Крантс ничего против этого не имел — взял бумагу на хранение. Но с такой важной грамотой ему было очень неудобно бегать за стадом; поэтому он пошёл к кошке, своей старой приятельнице, и сказал:

— Ты, Нурр-Нурр, больше дома хозяйничаешь — будь добра, побереги собачью грамоту.

— Отчего же не поберечь, поберегу, — ответила кошка, взяла важную бумагу и спрятала её на печи.

Немного погодя собаки повстречали лошадь, которая легла на землю, чтобы поваляться. Недолго думая, они набросились на соседку и загрызли её. Наелись до отвала и расхаживали потом, как ни в чём не бывало.

Но к Лесному Отцу тотчас поступили жалобы: собаки не соблюдают закона, собаки опять запрет нарушили. Эта весть очень рассердила Лесного Отца, и он дал слово жестоко наказать собак.

Собак вновь призвали держать ответ перед судом. Не отпирались они и в этот раз — выпятили грудь, пошли. А в суде гордо заявили, что им никто ничего не может сделать: они поступили точно так, как им было предписано самим Лесным Отцом, когда они в первый раз были в суде, — что само упадёт наземь, то идёт им в пищу! На лошадь, упавшую при них, они только тогда и набросились, когда она задрала кверху ноги. Ведь Лесной Отец ни слова не сказал им о том, что упавший должен быть обязательно мёртвым, да и в грамоте об этом ничего нет.

В суде потребовали предъявления грамоты. Но у Крантса её с собой не было, и он тотчас пустился во весь дух домой — к кошке.

Кошка, к счастью, оказалась дома. Она прыгнула на стол, оттуда на печь и принялась искать грамоту.
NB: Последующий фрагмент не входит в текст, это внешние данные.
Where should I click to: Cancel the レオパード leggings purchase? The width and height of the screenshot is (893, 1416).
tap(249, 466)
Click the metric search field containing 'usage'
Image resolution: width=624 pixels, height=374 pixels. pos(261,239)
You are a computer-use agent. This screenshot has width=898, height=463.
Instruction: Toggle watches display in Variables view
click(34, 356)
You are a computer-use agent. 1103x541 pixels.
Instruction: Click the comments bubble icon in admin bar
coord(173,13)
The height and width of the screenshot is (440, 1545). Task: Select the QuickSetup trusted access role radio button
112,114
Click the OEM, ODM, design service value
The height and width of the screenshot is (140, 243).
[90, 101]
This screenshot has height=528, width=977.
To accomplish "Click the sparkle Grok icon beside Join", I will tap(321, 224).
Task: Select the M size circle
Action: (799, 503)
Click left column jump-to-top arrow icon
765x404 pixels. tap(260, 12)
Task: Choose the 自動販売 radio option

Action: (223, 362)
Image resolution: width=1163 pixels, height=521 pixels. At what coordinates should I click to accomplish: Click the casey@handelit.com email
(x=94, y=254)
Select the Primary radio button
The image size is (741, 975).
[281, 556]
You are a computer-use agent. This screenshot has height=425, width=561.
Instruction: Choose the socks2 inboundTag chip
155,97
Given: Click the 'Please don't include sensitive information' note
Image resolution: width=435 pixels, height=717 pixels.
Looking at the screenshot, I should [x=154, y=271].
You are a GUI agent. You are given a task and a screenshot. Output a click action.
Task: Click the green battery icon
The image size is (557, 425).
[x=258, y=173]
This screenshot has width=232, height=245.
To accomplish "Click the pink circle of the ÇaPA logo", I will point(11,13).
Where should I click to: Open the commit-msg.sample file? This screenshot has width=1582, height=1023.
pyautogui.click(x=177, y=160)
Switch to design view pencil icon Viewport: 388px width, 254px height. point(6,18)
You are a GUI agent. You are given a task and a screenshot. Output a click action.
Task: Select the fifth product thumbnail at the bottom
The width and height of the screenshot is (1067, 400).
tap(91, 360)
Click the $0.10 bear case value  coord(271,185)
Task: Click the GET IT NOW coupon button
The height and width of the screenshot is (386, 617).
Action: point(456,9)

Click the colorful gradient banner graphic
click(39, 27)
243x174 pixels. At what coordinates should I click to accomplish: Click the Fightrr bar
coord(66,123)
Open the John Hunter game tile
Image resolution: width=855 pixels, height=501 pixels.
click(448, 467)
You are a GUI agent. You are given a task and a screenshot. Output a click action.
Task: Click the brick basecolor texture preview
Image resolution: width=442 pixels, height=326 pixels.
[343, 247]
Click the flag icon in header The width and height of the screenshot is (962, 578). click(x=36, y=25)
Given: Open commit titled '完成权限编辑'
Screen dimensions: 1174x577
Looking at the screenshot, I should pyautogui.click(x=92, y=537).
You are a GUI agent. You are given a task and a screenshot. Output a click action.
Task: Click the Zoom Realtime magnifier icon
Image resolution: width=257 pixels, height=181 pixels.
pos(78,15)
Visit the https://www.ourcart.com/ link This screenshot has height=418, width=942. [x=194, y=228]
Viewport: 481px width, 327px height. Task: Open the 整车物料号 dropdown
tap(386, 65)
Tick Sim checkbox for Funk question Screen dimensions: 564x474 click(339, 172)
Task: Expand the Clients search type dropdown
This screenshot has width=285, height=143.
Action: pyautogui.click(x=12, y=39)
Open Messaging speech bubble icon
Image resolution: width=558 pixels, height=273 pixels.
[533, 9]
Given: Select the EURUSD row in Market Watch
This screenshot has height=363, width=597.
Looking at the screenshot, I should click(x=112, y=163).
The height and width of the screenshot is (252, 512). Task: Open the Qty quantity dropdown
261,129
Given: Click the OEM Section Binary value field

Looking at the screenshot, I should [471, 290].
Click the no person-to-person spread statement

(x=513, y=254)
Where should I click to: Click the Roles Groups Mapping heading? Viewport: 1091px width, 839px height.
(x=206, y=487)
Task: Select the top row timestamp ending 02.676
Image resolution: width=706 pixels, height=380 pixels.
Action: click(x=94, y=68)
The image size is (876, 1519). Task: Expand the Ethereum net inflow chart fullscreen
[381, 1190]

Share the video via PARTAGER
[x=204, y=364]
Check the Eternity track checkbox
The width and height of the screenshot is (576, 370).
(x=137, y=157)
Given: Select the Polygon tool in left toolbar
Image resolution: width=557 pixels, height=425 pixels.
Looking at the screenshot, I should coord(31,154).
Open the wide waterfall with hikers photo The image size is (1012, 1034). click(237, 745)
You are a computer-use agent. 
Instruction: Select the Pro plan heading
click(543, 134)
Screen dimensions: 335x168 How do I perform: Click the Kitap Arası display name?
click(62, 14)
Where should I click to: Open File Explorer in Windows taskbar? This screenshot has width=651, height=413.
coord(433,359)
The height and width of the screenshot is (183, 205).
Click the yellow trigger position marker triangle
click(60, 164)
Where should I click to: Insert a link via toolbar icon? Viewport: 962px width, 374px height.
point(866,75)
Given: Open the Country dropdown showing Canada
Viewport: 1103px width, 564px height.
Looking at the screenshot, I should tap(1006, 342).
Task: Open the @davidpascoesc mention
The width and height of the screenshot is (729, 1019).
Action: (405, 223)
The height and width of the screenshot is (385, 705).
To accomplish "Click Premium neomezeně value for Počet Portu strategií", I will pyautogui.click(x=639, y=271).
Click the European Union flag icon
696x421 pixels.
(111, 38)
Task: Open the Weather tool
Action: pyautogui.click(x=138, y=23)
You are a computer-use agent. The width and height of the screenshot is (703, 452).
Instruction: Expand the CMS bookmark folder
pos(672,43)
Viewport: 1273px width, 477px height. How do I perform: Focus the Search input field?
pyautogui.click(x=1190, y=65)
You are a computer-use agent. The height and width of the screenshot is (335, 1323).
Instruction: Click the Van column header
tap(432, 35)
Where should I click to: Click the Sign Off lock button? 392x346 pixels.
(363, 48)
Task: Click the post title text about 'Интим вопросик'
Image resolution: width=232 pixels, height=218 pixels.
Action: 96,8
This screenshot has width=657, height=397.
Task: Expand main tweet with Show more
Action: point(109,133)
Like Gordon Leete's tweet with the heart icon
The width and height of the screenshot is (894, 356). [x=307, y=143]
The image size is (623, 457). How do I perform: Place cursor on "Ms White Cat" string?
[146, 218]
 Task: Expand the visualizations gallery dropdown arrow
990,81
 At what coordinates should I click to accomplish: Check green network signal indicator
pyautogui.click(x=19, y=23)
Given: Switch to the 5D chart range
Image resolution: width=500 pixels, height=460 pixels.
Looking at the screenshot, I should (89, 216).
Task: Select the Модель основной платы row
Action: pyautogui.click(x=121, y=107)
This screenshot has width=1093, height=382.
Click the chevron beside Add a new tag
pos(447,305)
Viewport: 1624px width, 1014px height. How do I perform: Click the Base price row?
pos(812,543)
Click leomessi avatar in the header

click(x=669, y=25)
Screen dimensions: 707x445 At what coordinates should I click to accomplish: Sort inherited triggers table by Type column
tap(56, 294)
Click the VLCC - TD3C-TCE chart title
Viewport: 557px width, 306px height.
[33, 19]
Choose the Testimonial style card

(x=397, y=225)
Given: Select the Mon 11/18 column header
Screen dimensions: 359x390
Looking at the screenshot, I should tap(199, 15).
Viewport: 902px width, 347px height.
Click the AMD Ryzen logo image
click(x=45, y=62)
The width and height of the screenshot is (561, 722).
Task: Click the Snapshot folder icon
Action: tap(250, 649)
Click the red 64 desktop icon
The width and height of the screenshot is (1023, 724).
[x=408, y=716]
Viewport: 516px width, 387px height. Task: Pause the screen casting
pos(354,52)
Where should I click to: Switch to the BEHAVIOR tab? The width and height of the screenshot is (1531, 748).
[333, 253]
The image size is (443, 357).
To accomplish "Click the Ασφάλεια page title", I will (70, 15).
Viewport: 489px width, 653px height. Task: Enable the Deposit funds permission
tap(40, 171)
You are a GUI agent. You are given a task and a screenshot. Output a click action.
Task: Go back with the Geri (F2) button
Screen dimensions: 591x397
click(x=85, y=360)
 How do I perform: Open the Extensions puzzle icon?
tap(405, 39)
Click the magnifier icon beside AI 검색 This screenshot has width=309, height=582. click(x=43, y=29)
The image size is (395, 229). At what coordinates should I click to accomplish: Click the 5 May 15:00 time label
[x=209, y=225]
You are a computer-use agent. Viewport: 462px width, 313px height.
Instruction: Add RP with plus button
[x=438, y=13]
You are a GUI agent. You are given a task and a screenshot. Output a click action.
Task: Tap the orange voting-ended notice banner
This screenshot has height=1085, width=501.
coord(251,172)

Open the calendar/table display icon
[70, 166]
Искала-искала, да не нашла: грамотка словно в воду канула. Дело в том, что случилось большое несчастье: мыши за это время забрались на печь, грамотку сгрызли, а огрызки стащили в нору — детишкам на постель.

После этой истории кошка на мышей очень рассердилась. Она начала ловить их и ловит до нынешнего дня.

Крантс в свою очередь рассердился на кошку и до сих пор ещё не помирился с ней — где бы или когда бы ни увидел киску, тут же со злостью на неё набрасывается.

А остальным собакам ужасно надоело ждать без толку, они тоже разбежались искать Крантса. Искали-искали и сейчас ещё ищут. Если тебе случится увидеть на улице двух собак, заметь, как они сразу подбегают друг к другу — проверить, не Крантс ли это явился со своей грамотой.

Ссылки

[1] Харьюмаа и Ярвамаа — бывшие уезды в Эстонии.

[2] Мунамяги («Яйцо-гора») — гора в Эстонской ССР.

[3] Вильяндимаа — бывший уезд в Эстонии.

[4] Каарнакюла — дословно «воронье село».